(Records from a dataset)
-=-=-
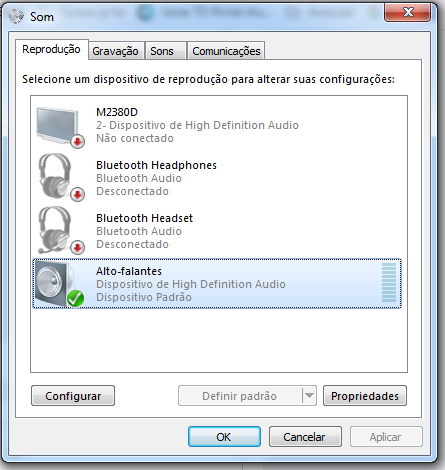Switch to the Gravação tab
Screen dimensions: 445x470
pyautogui.click(x=115, y=51)
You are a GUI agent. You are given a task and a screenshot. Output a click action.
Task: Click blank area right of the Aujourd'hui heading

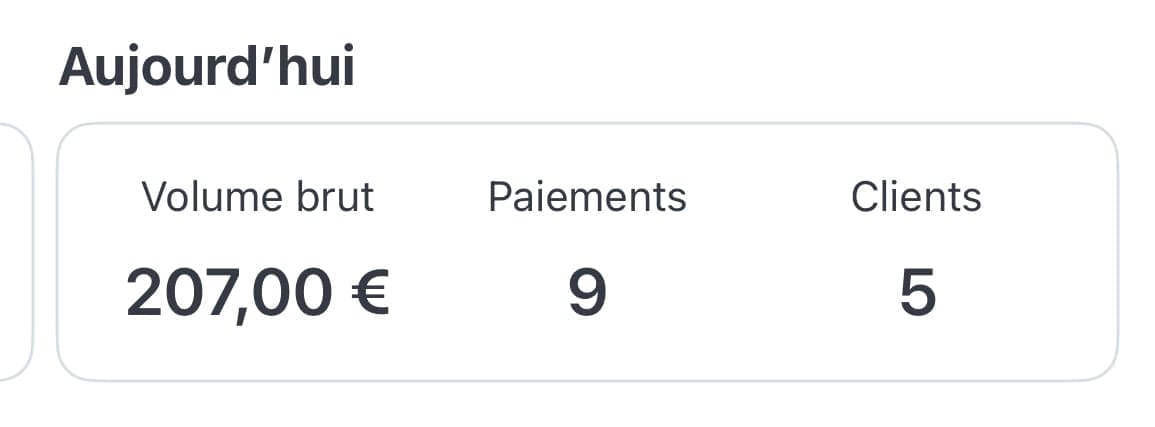[x=700, y=68]
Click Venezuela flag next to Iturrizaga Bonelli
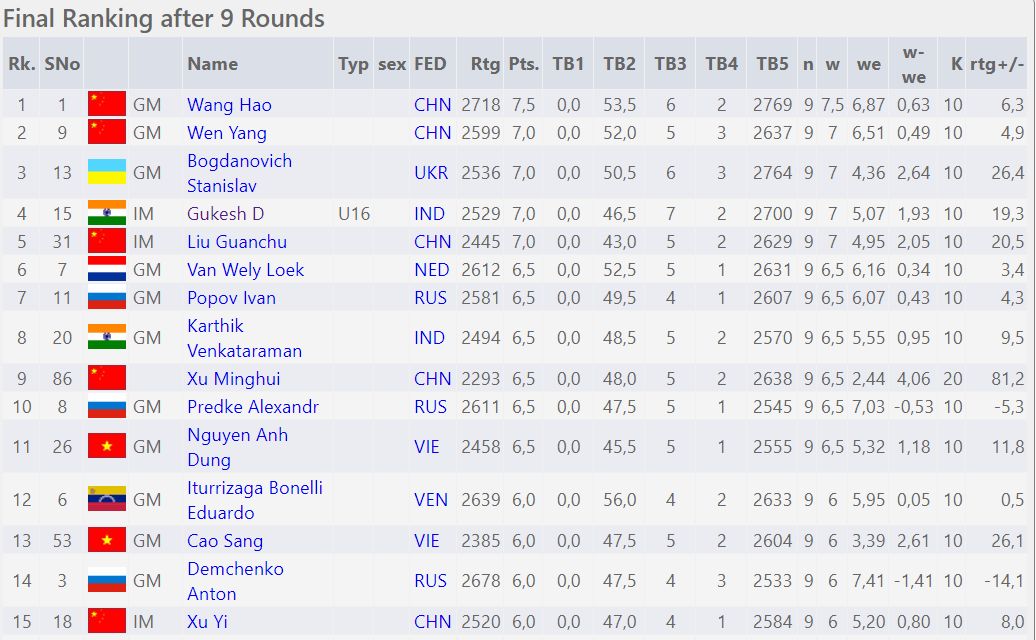1036x640 pixels. pos(106,499)
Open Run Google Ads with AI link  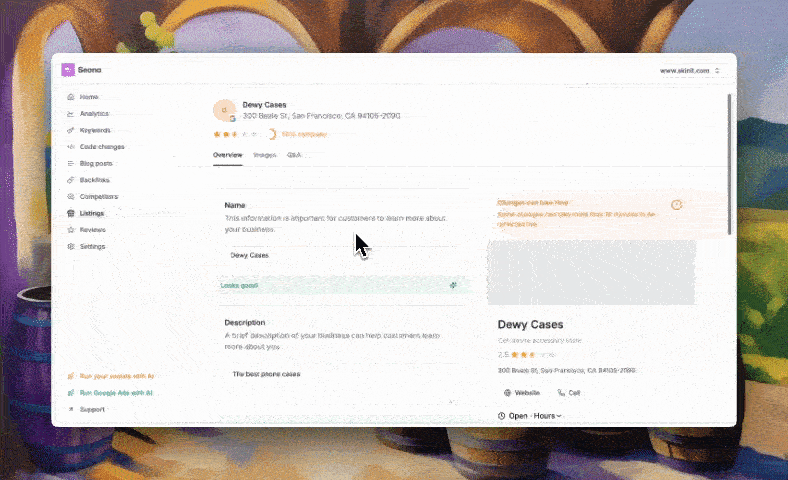tap(111, 393)
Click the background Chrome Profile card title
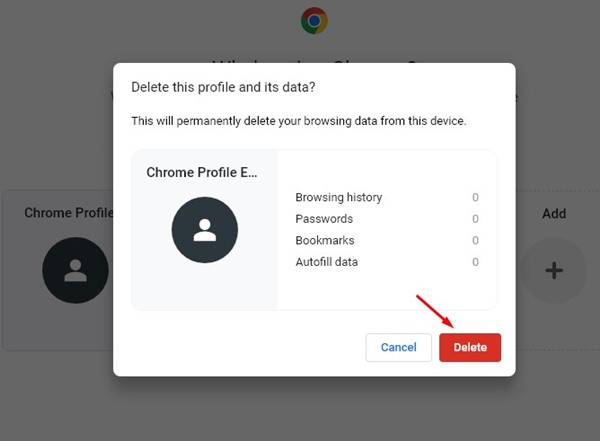Screen dimensions: 600x441 point(69,212)
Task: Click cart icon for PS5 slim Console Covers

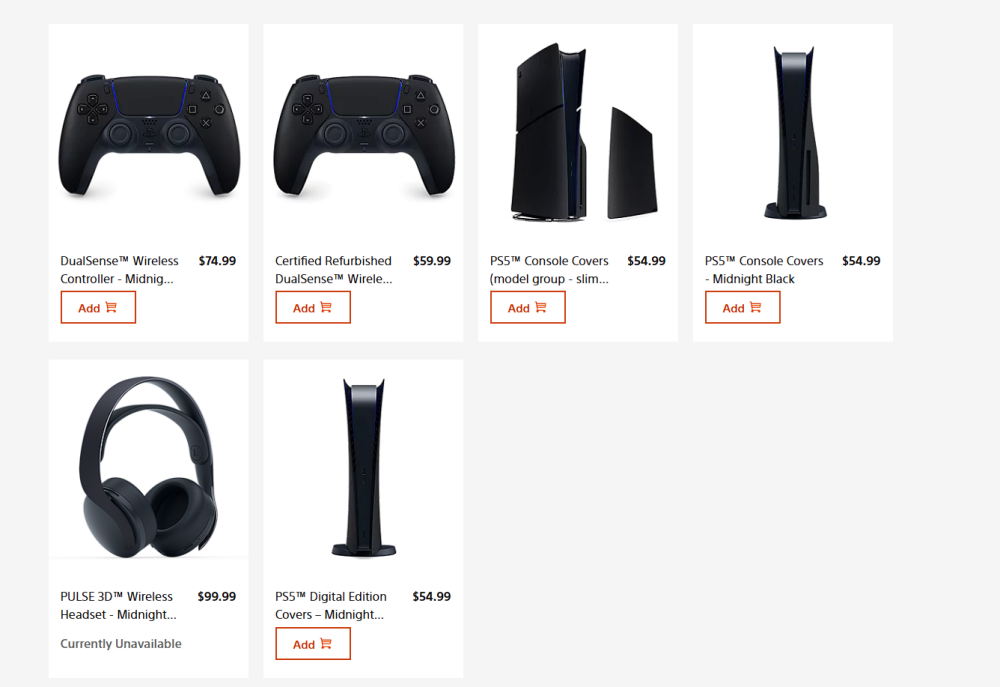Action: pos(541,307)
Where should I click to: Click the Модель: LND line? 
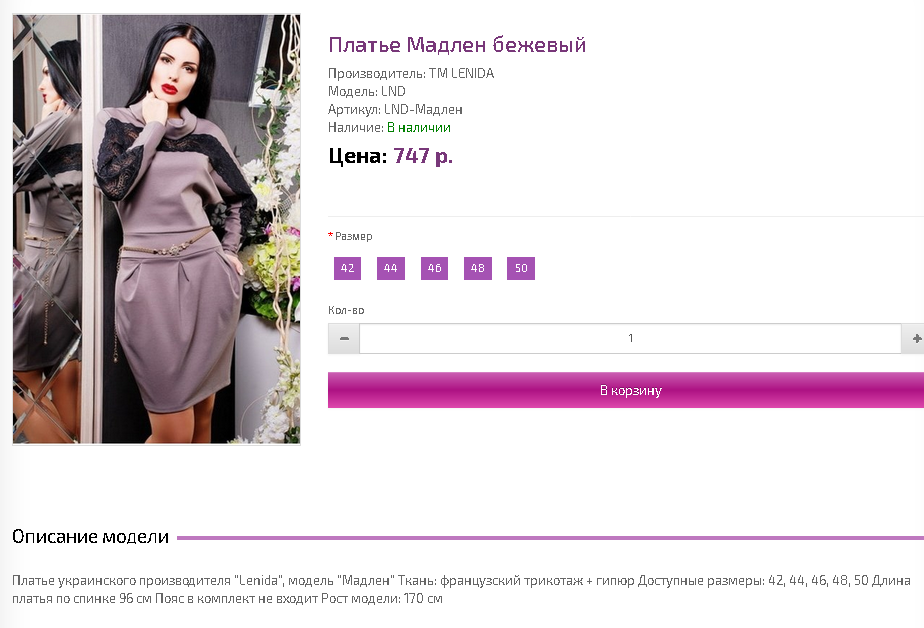(x=367, y=91)
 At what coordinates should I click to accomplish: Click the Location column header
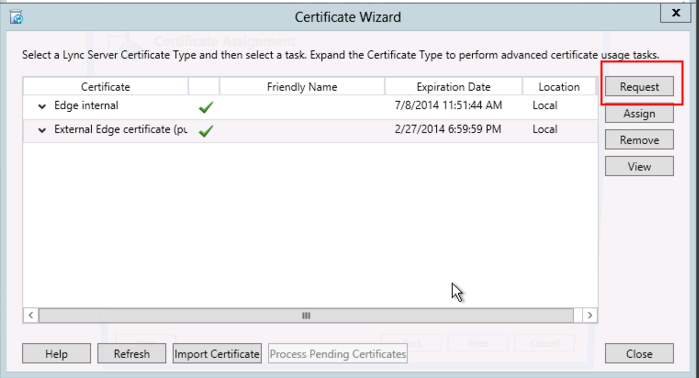[x=559, y=86]
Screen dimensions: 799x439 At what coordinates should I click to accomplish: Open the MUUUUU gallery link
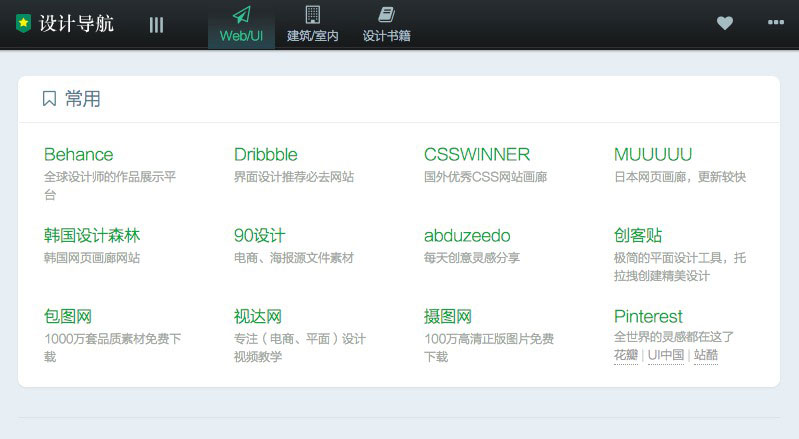point(652,154)
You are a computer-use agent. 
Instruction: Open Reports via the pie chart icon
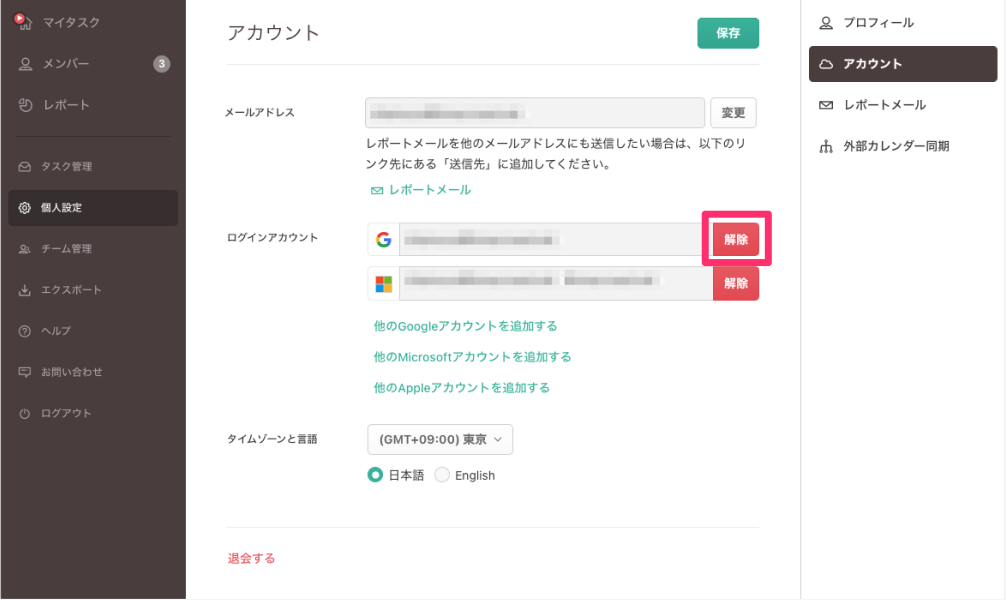pos(26,105)
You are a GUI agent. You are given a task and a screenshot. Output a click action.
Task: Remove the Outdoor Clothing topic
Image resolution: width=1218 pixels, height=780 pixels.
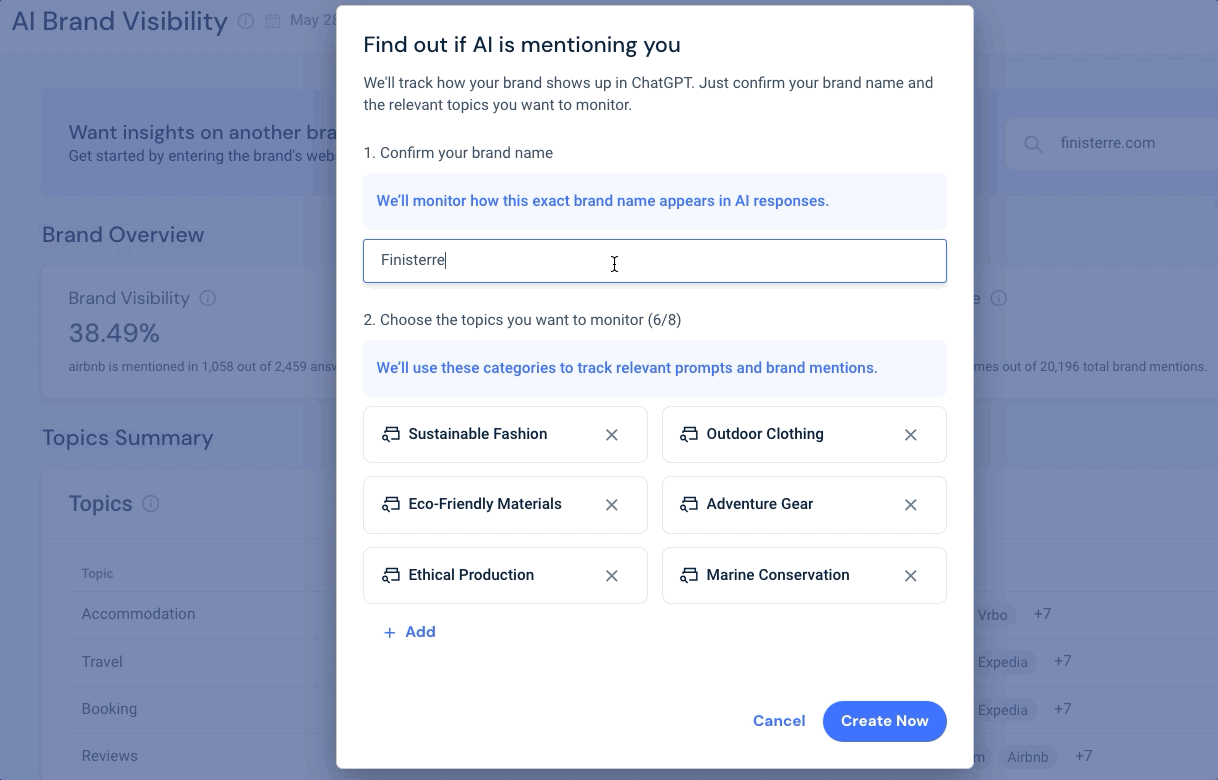pos(911,435)
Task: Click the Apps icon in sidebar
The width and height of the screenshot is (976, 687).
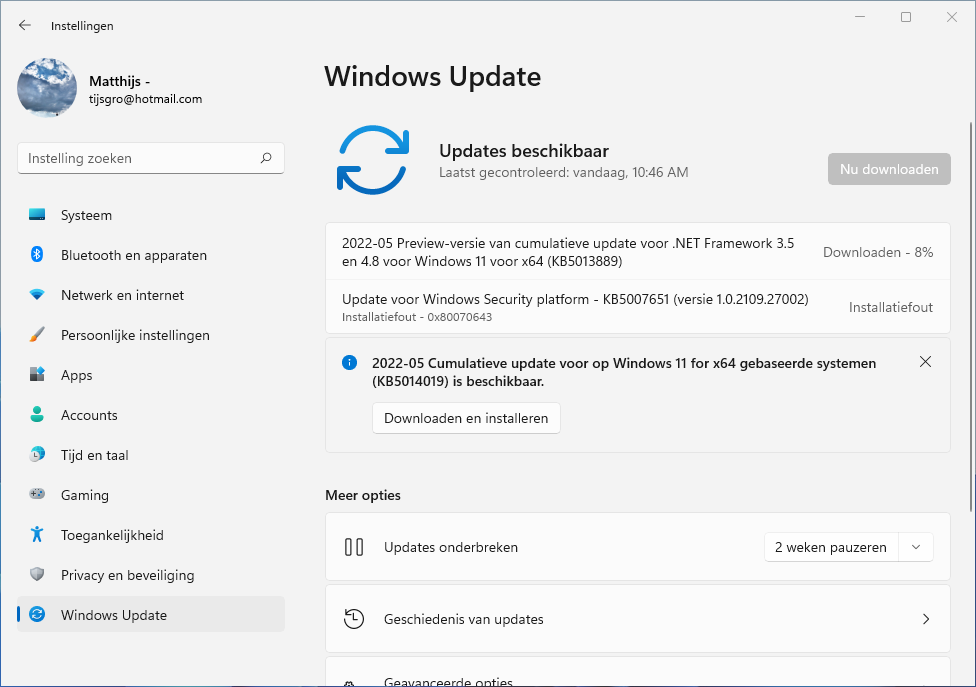Action: pos(37,375)
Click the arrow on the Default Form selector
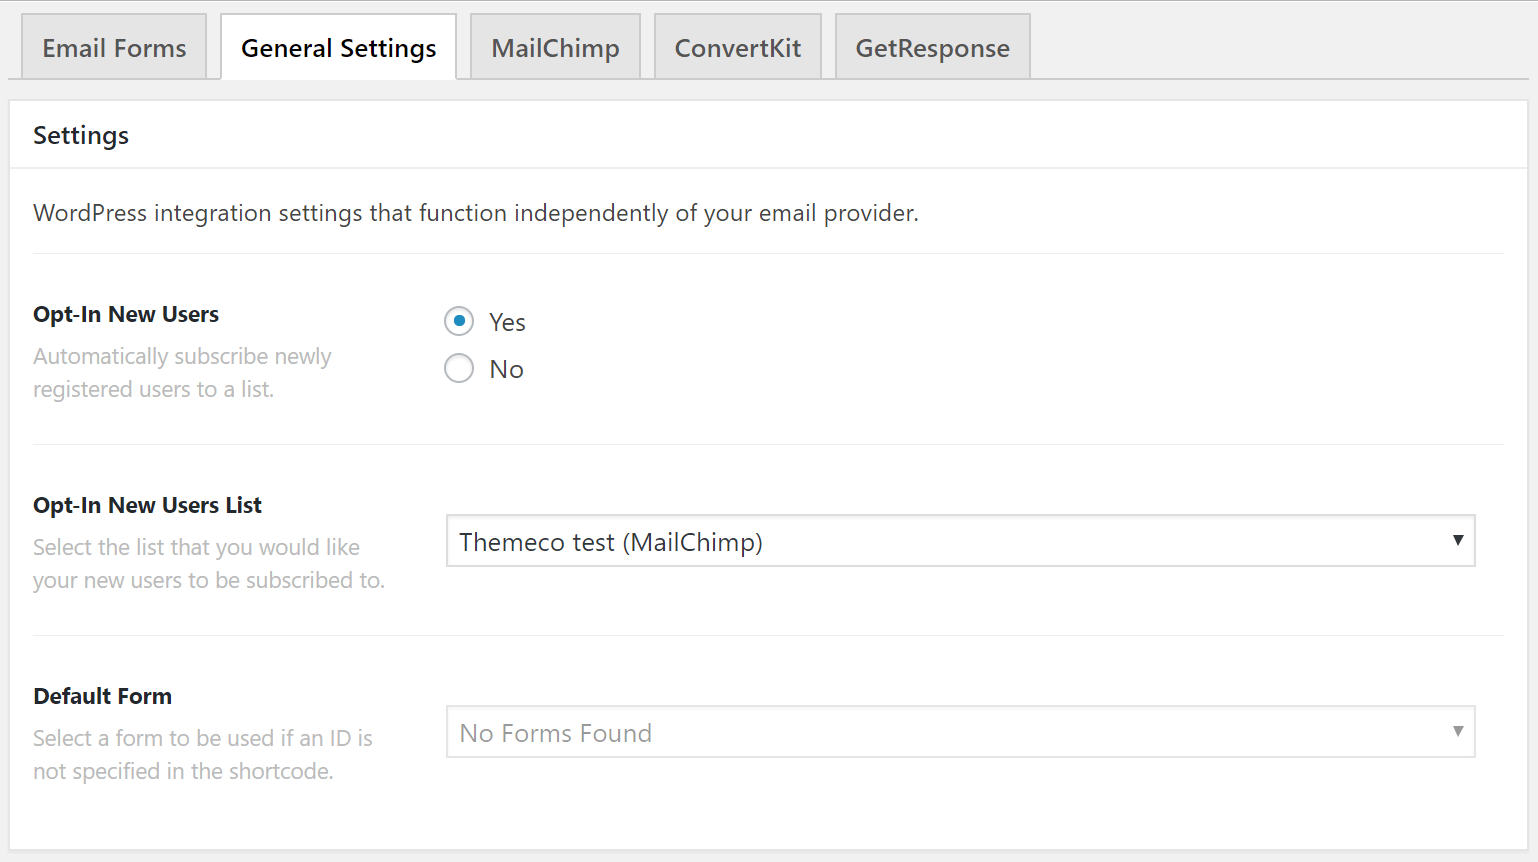Screen dimensions: 1538x862 click(1457, 731)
-=-=-
• _Task goal_: Out of the records above, please copy exactly the lines from the line with "Screen dimensions: 799x439" up to and including the line with "Task: Remove the Outdoor Clothing topic", minus the pictures.

• _Response area_:
Screen dimensions: 799x439 At what coordinates should I click to accomplish: Open the MUUUUU gallery link
point(652,154)
You are a computer-use agent. 
Instruction: Open Reports via the pie chart icon
pos(26,105)
You are a GUI agent. You are given a task and a screenshot. Output a click action.
Task: Remove the Outdoor Clothing topic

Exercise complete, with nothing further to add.